NEW YORK -- A surprising and provocative study of brain tissue from people with Huntington's disease will stir debate about how a defective gene causes the disorder -- and how to devise a treatment.
About 30,000 Americans have HD, which generally appears between ages 30 and 45 and slowly hampers a person's ability to walk, think, talk and reason. Eventually, an affected person becomes totally dependent on others, and death usually follows from complications of the condition.
Each child of a person with HD runs a 50 percent chance of inheriting the defective gene.
Scientists want to find out just how that gene causes the disease, so they could get clues about how to block or ease symptoms. They know the gene makes brain cells produce a defective version of a normal protein. But what happens then?
One major theory says this defective protein gets chopped into fragments, and one of those fragments is toxic to brain cells. But the new study, published online Oct. 15 by the journal Nature Genetics, challenges that idea.
Scientists report they were surprised to find that when they studied autopsy tissue from the brains of five HD patients, they found the mutant protein had actually resisted getting chopped up much more than its normal counterpart had.
What's more, they found that the mutant protein had grabbed onto its normal counterpart protein, which would have kept the normal protein from doing its job. (Nobody knows what the normal protein is supposed to do, but experiments show it is vital).
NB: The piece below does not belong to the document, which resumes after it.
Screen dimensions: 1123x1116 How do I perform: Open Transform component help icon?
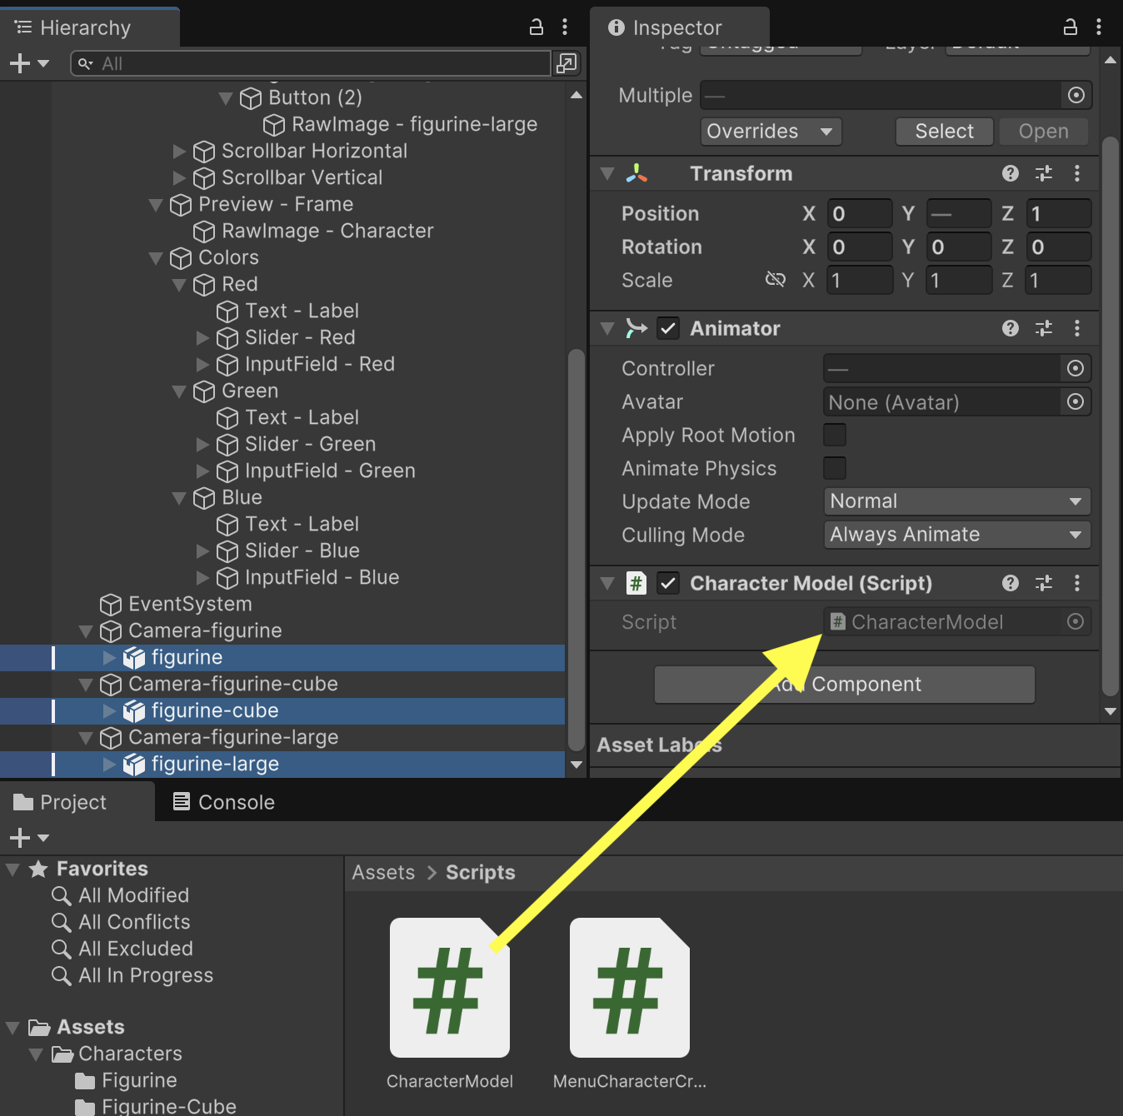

And when researchers put copies of the full-length mutant protein into skin cells in a lab, the copies clumped up and killed the cells.
All in all, the new study suggests the real culprit is this sticky, full-length protein rather than any toxic fragment of it, said Cynthia McMurray of the Mayo Clinic in Rochester, Minn., senior author of the study.
It apparently kills brain cells by binding to its normal counterpart and other key players in the cell and drawing them into clumps, which keeps them from doing their jobs, she said. The full-length protein may grab onto targets the small fragments would miss, she said.